Former First Lady Melania Trump confirmed in 2017 that she is Catholic after meeting Pope Francis in the Vatican.
Mrs. Trump is only the second Catholic first lady, the first being Jackie Kennedy. Biden is only the second Catholic president - the first was President John F. Kennedy.
Trump claimed in February that the left wants to "tear down crosses."
Speaking at the National Religious Broadcasters International Christian Media Convention in Nashville, Tennessee, Mr. Trump said: "Remember, every communist regime throughout history has tried to wipe out the churches, just as every fascist regime has tried to co-opt them and to check. ."
"And in America the radical left is trying to do both," he claimed.
"They want to tear down crosses where they can and cover them with social justice flags," Trump added. "But under the Trump administration, no one will touch the cross of Christ, I swear to you."
Mr. Trump has come to endorse and embrace Christian nationalism - the belief among right-wing evangelicals that the founding fathers of the U.S. wanted it to be a Christian nation. Some think the Constitution is inspired by God and that the government should declare the US a Christian nation, promote Christian values and stop enforcing the separation of church and state.
"The left is trying to shame Christians," Trump said at the time. "They are trying to shame us. I am a very proud Christian."
Trump's Muslim ban on travel from a number of Muslim-majority countries drew criticism early in his administration. The then-president was also condemned for posing in front of a church with a Bible near the White House shortly after the street was cleared of racial justice protesters following the police killing of George Floyd in Minneapolis.

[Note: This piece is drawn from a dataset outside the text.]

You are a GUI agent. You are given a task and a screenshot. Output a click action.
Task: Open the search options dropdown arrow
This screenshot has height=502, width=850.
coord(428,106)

Many religious leaders are now firmly in Mr. Trump's corner, especially after he handed them three conservative Supreme Court justices, leading to the decline of Roe v. Wade. But some religious leaders initially hesitated to support Mr. Trump, who has been divorced several times, made hush-money payments to suppress news of his affairs that now haunts him in court, and bragged about sexually assaulting women in a 2005 tape of the program. Access to Hollywood.
"When he came on the scene, people were skeptical," Troy Miller, the president and CEO of National Religious Broadcasters, said in February. "But I think as they've learned more and listened to Donald Trump's speech, the one thing I hear from people all the time ... is that they really feel like Donald Trump understands them, and that's the biggest connection that people make is: 'This is a man in politics who understands us, who understands us, who doesn't talk like he's an elitist and talks down to us.'"
To some, Trump revealed his lack of religiosity in January 2016 when he spoke at Liberty University, a Christian university.
"Second Corinthians 3:17, that's the whole game. ... Do you like that?' Trump asked the audience, according to NPR. "Now the Lord is that Spirit; and where the Spirit of the Lord is, there is liberty."
The verse, etched on buildings across campus, comes from " Second Corinthians," not "Two," like many noticed this at the time.
Eight years later, Trump calls himself "God," former MSNBC host Chris Matthews said on the network Monday.
"Donald Trump says I am the shepherd. I am him. I am god. I think it's amazing that he can talk like that. It is blasphemy," he said.
"I don't know if the Democrats have really thought through this campaign and what they are up against. This man calls himself God. If he can get away with that, then it really is a cult," he added.